- _Texte extrait_

======

La population du Canada venait de l’ouest de la France, et surtout de la partie agricole de ces contrées. Les ouvriers des Forges se sont recrutés dans l’ouest de la France, uniquement dans les hameaux qui entouraient les mines de fer et les usines métallurgiques. C’est le fer en grain qui est le plus répandu dans le sol de la Bourgogne, comme autour des Trois-Rivières. Les forges de Bourgogne et Franche-Comté forment un groupe industriel très ancien, mais les méthodes qu’on y suivait en 1730 ne dataient guère de plus de cinquante ans ; elles provenaient de la Suède où Colbert avait envoyé des ouvriers pour les initier aux pratiques des Suédois réputés les plus experts dans la fonderie, le martelage du fer. Courtépée dans sa Description du duché de Bourgogne, parle des forges de ce pays en 1777 :

« Dans les environs de Châtillon-sur-Seine, il y a celles de Vauvey, Villote, Chameçon, Rochefort, Ampilly, Voulain, Essarois, Vucolles, Liguerolles, Gurgy, Cour-l’Évêque, Sainte-Colombe, etc… » « Les fers qui sortent de ces forges sont presque d’une même essence, de qualité aigre, excepté celles de Chameçon et de Rochefort, dont les fers sont bons et fort doux. Celui de Liguerolles, Gurgy et Villote est plus dur et plus cassant. Les forges de Villars et de Marcy donnent des fers de la meilleure qualité et passent pour les premiers de la Bourgogne. Les forges de l’Abergemont, Moloy, Courtinon, Compasseur, Villecomte, Diénay, sont aussi en réputation de fer fin. Elles ont assez d’afflouage et de bois, excepté celle de l’Abergemont et de Diénay qui n’ont que le cours d’eau, mais elles consomment les mêmes qualités de mines que les autres et ne manquent pas de bois, étant à portée d’acheter ceux qui les avoisinent en quantité.

======

Rédigez, s'il vous plaît, la suite de l'extrait ci-dessus sur les forges de Bourgogne, en reprenant juste après sa dernière phrase.

======

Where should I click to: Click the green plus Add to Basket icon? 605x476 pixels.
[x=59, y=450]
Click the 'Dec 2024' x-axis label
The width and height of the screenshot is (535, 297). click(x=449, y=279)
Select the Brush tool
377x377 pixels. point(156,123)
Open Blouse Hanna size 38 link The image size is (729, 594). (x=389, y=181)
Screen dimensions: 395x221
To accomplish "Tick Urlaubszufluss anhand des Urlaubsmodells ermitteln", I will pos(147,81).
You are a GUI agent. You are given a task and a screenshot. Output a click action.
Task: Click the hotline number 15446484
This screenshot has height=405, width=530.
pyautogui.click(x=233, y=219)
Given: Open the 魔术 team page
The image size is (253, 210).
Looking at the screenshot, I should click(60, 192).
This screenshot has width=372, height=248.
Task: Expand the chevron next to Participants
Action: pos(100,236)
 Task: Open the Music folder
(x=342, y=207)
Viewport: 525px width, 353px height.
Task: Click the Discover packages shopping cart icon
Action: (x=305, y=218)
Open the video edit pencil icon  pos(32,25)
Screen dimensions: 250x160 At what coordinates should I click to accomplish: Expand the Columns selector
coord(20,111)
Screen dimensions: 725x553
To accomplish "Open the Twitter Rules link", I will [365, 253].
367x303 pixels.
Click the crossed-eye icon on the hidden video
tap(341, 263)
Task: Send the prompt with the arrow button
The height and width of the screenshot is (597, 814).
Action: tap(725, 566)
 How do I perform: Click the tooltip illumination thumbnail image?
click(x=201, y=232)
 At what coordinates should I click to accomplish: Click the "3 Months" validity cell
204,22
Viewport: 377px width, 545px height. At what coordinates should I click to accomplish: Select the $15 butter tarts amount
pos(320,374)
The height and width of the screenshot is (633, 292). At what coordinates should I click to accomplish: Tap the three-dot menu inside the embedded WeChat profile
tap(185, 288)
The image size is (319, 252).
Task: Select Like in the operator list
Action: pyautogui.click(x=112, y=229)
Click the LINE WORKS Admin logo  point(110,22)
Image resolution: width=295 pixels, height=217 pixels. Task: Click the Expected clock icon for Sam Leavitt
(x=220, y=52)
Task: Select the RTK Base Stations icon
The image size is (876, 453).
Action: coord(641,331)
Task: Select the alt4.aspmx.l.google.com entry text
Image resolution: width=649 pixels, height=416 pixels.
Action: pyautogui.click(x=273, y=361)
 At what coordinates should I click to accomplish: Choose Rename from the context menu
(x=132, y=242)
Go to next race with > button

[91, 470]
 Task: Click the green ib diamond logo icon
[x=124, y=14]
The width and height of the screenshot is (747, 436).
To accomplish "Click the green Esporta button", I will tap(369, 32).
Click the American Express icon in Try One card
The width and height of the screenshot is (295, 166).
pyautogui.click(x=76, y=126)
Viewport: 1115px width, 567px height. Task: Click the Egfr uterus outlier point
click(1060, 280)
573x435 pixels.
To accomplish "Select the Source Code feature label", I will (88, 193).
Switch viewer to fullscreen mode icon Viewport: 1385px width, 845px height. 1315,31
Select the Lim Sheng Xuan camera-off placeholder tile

======

- _Corrigé_
« La forge de Pelleray, à deux lieues de Sainte-Seine, fournit d’assez bons fers, mais il y a peu de bois et les mines sont trop éloignées ; on en vient souvent prendre jusqu’au Val-Suzon. L’on fabrique de bons fers marchand et fonderie en quantité dans la forge de Tréchâteaux, qui dépend de la direction de Dijon, quoique située dans la généralité de Champagne. On y peut fabriquer quatre cent milliers de fer par an, sans chômage, de même qu’à Marcy, Moloy, Villecomte, Courtinon, Compasseur et Buffon. Toutes les autres donnent moitié moins, excepté celles du Charollais, dans chacune desquelles on peut faire trois cents milliers de fer par an sans accident. »

Tarsul, c’est Courtinon et aussi Compresseur : Tarsul ou Compasseur. Diénay annexe de Villecomte sur l’Ignon. Depuis Pelleray jusqu’à Diénay, plusieurs forges et fourneaux sur l’Ignon, qui tombe dans la Telle à Tréchâteaux qui est « une belle forge ». Marcy est sur la Telle. Dansevoir est voisin des forges d’Arc-en-Barrois. Pelleray sur l’Ignon était en activité avant 1687. Quant à Bèze, on parlait de ses forges en 1435 et en 1619. Celles de Fontenelle furent construites en 1629 et en 1658.

Les forges de Lenglay, canton de Recey, furent établies à Froidvent en 1508. Elles appartiennent aux Chartreux. Montigny-sur-Aube posséda des forges en 1202 ; celles de Gissez-sur-Ouche datent de 1211, 1413 et 1601.


  1. Michelin était un chasseur très adroit et l’on a raconté sur lui des légendes plus ou moins exagérées.
  2. Probablement un frère ou cousin de Jean Dautel.
  3. Cet accident semble avoir eu lieu le 2 juillet car, dès le 3 juillet, on fit un procès-verbal de l’affaire où l’on mentionne François Thomas, des Forges, qui périt avec Pierre Chaillot. Une fille posthume de ce dernier naquit le 7 novembre suivant.
  4. Ce doit être Châlons où il y avait des Guéry ; dans ce cas elle doit être parente d’Antoinette Guéry, ci-haut mentionnée.
  5. Dictionnaire généalogique, vol. II, p. 611.
  6. C’est ce Louis qui continua la lignée.
  7. Pas Caillé, comme nous l’avons déjà vu ailleurs. Les Caillé sont une autre famille étrangère aux Chaillé.
  8. Mgr Tanguay, Dictionnaire généalogique, vol. V, p. 56.
  9. Dasylva était encore aux Forges en 1748. Cette famille était au pays depuis 1680 ou environ et laissa une nombreuse descendance.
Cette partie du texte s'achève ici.